• To do: Starting with the line that contains "You are a computer-use agent. This", reproduce each line through the end of the entries exactly as written.

• Working data:
-*-*-

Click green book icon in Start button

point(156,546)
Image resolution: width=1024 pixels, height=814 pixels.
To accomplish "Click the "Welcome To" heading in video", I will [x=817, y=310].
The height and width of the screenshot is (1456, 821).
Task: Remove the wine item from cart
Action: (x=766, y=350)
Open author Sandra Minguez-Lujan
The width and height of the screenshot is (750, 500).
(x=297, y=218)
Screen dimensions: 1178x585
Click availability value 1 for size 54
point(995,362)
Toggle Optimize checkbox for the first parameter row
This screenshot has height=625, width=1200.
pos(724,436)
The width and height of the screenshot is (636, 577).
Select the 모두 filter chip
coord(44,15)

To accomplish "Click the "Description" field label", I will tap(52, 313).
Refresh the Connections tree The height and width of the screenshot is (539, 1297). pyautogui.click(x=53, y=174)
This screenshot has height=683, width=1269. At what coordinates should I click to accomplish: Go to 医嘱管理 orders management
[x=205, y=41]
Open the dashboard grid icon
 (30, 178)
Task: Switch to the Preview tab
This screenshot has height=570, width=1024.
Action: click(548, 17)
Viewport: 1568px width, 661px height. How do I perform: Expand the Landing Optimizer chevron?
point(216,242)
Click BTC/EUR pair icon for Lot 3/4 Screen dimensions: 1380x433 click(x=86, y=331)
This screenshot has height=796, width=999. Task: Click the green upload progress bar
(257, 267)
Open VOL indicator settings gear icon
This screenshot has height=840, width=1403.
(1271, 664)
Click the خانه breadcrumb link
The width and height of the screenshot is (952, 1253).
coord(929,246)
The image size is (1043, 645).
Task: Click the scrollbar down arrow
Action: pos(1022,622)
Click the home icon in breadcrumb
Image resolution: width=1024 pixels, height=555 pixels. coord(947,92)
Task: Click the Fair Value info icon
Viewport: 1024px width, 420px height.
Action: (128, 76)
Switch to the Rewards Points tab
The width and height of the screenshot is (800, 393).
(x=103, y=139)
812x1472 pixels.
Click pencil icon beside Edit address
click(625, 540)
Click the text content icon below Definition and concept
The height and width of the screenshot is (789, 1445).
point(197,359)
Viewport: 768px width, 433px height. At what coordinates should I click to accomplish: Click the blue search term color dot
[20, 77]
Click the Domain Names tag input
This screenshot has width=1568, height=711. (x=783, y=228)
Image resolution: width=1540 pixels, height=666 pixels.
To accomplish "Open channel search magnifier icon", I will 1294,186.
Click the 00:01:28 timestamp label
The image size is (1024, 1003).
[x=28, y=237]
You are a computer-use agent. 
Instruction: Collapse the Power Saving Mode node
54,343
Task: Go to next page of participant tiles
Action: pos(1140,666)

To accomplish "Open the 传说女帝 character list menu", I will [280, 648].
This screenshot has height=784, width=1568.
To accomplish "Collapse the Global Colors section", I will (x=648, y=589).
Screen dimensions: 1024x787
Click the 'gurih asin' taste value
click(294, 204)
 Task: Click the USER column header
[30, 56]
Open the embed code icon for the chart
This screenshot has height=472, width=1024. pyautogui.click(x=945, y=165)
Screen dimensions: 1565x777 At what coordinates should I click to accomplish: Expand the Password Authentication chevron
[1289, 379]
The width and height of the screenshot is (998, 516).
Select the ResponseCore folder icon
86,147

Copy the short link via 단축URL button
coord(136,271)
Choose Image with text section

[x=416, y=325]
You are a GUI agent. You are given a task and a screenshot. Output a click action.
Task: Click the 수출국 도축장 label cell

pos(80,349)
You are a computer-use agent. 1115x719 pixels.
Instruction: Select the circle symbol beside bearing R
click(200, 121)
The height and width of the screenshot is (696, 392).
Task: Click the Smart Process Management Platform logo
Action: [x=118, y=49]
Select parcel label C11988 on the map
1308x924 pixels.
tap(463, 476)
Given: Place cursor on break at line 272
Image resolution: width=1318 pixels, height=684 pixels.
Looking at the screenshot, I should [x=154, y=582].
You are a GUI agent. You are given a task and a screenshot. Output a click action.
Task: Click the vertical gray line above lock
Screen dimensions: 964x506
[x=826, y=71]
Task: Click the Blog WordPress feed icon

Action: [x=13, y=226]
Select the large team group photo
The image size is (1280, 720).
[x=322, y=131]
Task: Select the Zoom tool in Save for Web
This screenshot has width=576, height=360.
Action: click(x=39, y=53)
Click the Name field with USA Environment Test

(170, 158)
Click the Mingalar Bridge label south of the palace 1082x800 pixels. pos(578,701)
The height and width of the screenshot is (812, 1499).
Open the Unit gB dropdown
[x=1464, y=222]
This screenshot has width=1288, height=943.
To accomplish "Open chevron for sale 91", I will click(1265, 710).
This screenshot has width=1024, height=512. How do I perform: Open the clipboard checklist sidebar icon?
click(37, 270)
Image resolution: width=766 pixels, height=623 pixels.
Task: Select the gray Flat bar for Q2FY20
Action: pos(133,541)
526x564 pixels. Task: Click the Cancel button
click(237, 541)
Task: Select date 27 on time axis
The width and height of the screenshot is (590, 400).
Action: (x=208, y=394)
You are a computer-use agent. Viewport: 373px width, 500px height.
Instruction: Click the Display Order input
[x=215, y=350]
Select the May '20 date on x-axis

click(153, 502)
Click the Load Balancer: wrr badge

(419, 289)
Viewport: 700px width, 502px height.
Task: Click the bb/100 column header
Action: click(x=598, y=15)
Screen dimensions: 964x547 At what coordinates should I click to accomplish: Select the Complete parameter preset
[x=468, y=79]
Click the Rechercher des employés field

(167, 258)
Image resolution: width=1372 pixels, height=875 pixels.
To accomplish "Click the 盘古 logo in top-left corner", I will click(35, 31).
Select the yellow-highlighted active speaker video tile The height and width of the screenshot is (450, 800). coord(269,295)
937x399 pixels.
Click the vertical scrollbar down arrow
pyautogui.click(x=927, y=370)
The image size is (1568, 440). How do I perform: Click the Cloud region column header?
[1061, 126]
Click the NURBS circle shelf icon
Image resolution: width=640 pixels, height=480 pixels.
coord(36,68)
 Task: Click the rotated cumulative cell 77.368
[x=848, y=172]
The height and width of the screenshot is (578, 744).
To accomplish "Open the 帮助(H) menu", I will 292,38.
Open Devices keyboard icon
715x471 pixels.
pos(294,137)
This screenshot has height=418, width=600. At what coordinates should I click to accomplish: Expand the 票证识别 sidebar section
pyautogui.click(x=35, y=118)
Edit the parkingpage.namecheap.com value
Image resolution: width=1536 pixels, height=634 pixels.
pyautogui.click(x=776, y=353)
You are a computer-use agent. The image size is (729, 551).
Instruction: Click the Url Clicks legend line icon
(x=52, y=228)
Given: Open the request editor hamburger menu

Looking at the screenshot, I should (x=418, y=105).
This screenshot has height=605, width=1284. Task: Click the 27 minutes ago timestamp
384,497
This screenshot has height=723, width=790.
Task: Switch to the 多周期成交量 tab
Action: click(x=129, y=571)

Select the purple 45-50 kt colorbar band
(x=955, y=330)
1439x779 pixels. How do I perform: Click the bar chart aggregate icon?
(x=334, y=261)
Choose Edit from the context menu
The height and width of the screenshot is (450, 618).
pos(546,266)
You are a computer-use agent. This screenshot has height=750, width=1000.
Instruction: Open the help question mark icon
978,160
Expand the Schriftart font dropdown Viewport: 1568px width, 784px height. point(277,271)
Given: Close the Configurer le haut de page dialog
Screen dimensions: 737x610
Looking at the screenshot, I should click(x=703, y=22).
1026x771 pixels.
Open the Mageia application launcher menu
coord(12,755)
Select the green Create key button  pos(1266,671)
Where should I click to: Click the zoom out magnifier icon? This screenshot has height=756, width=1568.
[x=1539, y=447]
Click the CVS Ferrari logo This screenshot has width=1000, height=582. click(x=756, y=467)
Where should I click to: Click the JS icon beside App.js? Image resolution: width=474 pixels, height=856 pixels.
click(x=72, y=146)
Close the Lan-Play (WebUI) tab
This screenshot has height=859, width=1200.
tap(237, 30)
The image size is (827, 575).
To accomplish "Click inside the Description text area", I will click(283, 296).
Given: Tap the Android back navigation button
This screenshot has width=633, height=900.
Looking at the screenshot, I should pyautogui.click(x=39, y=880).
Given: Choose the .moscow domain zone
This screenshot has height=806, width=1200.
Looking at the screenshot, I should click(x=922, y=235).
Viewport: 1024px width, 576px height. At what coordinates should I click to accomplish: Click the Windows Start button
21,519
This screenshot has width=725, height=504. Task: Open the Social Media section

-*-*-

• Exercise output:
You are a computer-use agent. This screenshot has height=750, width=1000.
Instruction: Open the help question mark icon
978,160
Expand the Schriftart font dropdown Viewport: 1568px width, 784px height. point(277,271)
Given: Close the Configurer le haut de page dialog
Screen dimensions: 737x610
Looking at the screenshot, I should click(x=703, y=22).
1026x771 pixels.
Open the Mageia application launcher menu
coord(12,755)
Select the green Create key button  pos(1266,671)
Where should I click to: Click the zoom out magnifier icon? This screenshot has height=756, width=1568.
[x=1539, y=447]
Click the CVS Ferrari logo This screenshot has width=1000, height=582. click(x=756, y=467)
Where should I click to: Click the JS icon beside App.js? Image resolution: width=474 pixels, height=856 pixels.
click(x=72, y=146)
Close the Lan-Play (WebUI) tab
This screenshot has height=859, width=1200.
tap(237, 30)
The image size is (827, 575).
To accomplish "Click inside the Description text area", I will click(283, 296).
Given: Tap the Android back navigation button
This screenshot has width=633, height=900.
Looking at the screenshot, I should pyautogui.click(x=39, y=880).
Given: Choose the .moscow domain zone
This screenshot has height=806, width=1200.
Looking at the screenshot, I should click(x=922, y=235).
Viewport: 1024px width, 576px height. At what coordinates should I click to accomplish: Click the Windows Start button
21,519
This screenshot has width=725, height=504. Task: Open the Social Media section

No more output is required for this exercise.